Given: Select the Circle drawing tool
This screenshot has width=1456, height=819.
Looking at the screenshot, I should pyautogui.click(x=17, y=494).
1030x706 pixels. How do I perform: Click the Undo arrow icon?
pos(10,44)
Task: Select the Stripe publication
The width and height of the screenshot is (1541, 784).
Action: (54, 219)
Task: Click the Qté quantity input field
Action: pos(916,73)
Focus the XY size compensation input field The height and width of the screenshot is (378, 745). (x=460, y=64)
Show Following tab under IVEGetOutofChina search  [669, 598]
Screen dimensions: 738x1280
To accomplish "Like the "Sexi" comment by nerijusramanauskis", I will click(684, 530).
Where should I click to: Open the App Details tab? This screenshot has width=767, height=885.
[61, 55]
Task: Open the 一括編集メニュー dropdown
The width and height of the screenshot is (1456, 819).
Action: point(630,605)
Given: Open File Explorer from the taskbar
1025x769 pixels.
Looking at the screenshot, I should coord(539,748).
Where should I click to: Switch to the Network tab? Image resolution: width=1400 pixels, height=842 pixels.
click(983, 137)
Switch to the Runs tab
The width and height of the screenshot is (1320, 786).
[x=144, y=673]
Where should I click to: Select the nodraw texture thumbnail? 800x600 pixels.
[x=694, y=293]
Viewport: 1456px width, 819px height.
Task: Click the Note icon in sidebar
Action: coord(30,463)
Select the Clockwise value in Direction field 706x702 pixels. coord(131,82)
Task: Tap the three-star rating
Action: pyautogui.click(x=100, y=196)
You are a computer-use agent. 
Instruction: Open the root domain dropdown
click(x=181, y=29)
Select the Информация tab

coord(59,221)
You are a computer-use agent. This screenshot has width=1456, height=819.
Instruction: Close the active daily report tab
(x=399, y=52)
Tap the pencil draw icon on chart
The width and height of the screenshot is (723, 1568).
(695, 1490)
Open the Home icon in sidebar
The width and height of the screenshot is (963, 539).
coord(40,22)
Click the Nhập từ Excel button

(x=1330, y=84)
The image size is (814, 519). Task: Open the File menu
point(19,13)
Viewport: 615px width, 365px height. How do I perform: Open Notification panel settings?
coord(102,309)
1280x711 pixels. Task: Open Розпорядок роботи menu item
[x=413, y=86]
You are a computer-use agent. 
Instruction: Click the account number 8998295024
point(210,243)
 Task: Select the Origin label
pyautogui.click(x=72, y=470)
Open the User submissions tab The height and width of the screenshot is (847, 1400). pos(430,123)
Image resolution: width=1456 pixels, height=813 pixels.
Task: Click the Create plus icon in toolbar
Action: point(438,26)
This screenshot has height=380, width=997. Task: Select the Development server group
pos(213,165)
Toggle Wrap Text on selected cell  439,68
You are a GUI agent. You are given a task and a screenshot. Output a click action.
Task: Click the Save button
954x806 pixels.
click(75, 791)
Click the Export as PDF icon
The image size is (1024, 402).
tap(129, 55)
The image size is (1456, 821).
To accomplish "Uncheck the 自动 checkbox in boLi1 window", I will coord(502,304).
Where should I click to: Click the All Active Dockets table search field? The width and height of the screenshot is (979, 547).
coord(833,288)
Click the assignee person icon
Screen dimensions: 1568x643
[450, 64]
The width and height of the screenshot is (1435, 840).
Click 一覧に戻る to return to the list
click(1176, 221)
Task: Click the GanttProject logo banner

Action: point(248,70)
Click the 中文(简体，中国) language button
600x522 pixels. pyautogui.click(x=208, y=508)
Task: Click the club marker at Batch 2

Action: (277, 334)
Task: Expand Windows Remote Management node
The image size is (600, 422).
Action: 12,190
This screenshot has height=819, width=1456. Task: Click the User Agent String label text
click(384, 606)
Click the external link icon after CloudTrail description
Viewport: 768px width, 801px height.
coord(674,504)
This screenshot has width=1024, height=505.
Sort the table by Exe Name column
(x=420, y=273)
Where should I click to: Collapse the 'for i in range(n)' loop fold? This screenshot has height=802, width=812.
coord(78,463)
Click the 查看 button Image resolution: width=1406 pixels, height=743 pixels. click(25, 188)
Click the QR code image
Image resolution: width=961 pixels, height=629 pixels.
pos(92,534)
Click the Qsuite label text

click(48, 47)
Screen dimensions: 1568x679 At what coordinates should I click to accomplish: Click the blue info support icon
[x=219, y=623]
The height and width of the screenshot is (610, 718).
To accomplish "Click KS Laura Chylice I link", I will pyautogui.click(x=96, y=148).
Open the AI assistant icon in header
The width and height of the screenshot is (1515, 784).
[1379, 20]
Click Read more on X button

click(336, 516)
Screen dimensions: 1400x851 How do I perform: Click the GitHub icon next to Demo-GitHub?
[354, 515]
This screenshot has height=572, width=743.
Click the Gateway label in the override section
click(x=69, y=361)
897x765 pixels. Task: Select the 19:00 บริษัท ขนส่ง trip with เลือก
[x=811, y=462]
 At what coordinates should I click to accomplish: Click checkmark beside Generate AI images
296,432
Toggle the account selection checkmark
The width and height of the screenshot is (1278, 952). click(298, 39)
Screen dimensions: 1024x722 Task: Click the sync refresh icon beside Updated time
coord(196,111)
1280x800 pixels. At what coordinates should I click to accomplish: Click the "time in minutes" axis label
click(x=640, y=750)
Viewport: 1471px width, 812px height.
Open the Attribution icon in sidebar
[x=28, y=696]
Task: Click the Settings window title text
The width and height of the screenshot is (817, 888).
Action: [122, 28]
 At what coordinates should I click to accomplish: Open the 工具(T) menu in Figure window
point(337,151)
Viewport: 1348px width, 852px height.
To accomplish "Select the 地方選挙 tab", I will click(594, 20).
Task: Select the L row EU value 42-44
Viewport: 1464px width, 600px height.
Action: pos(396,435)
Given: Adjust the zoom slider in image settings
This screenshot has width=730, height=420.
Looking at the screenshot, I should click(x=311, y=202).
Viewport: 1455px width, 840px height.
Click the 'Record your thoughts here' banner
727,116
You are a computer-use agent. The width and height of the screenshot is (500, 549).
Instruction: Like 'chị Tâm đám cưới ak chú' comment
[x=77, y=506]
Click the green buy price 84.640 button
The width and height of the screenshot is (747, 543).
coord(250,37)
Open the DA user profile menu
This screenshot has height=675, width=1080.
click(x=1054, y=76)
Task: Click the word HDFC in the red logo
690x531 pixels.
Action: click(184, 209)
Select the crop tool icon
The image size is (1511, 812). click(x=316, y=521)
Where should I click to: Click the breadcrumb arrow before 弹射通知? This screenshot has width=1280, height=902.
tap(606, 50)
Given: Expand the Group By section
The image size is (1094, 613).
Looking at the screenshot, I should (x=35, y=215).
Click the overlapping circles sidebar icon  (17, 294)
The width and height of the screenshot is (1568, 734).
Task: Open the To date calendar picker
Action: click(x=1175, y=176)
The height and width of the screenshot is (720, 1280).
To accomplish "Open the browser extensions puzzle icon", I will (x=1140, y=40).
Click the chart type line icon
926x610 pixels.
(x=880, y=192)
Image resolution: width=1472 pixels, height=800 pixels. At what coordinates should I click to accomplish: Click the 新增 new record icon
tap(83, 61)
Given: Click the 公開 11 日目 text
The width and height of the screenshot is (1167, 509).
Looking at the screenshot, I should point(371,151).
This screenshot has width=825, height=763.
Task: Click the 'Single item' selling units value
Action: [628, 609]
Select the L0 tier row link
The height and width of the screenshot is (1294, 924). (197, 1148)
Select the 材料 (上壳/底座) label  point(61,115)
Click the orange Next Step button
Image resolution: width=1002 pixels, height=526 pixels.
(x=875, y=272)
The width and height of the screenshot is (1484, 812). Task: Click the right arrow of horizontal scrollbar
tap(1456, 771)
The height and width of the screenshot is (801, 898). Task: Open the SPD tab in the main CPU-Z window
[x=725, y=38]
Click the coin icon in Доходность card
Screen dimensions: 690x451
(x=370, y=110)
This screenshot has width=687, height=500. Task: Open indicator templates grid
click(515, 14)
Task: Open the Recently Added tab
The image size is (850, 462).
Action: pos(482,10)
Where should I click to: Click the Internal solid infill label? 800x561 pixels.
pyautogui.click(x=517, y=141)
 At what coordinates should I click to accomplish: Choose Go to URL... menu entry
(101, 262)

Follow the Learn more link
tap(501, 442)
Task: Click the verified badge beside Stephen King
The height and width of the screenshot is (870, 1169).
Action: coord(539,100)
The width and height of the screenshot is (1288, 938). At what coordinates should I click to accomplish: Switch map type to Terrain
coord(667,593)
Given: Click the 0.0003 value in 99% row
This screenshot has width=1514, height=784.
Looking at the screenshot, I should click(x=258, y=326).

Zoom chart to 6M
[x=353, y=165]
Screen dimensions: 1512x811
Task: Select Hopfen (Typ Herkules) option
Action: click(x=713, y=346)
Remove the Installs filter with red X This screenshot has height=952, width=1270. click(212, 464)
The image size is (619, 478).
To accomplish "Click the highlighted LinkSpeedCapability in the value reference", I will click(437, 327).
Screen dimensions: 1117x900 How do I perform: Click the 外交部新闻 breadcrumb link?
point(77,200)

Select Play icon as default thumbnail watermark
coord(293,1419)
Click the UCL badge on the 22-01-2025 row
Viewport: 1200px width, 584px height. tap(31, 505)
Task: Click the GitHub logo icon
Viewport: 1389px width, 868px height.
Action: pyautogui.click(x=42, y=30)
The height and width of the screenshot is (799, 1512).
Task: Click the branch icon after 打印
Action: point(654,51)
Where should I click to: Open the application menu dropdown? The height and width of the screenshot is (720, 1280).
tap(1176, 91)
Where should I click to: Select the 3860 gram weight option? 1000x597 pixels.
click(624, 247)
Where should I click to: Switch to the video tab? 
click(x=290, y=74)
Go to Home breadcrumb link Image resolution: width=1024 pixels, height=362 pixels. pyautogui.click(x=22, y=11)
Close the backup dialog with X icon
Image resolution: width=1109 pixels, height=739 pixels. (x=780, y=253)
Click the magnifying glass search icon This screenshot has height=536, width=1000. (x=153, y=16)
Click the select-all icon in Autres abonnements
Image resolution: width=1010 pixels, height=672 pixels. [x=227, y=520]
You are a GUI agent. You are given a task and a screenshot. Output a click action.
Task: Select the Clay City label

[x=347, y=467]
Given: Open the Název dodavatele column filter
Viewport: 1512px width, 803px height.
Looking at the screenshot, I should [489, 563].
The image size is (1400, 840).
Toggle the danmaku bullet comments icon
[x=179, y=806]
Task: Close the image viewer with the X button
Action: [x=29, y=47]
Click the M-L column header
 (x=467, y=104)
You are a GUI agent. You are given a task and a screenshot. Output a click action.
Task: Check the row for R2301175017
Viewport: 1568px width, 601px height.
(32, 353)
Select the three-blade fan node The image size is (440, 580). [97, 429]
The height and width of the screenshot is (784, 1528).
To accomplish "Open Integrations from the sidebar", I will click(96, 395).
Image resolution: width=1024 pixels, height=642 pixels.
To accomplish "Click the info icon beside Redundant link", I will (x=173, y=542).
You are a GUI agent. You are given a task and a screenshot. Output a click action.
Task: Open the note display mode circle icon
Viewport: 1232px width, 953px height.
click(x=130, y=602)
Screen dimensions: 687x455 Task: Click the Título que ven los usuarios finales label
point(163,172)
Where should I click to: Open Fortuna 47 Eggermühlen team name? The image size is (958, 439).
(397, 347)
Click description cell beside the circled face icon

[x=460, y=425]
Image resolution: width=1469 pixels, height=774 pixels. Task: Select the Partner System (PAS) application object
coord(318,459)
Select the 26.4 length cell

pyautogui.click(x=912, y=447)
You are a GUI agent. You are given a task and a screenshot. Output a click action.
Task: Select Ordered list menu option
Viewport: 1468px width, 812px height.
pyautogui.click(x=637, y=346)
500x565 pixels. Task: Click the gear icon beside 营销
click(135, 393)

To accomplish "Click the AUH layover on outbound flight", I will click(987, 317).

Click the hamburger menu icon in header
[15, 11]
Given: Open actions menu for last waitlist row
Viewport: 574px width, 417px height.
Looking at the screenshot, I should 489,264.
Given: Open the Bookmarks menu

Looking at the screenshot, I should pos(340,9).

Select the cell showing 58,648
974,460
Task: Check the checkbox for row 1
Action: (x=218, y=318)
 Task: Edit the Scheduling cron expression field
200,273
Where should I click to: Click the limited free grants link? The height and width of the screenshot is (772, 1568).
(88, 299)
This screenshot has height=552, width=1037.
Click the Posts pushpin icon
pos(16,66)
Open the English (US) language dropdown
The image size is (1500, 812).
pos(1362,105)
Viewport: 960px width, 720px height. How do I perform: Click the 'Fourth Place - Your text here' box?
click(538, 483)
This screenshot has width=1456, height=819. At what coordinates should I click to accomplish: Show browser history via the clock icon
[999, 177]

* What needs to be done *
Pull out every line of the records above that contains the string "filter", and copy each one in full.

* Solution to the problem *
Remove the Installs filter with red X This screenshot has height=952, width=1270. click(212, 464)
Given: Open the Název dodavatele column filter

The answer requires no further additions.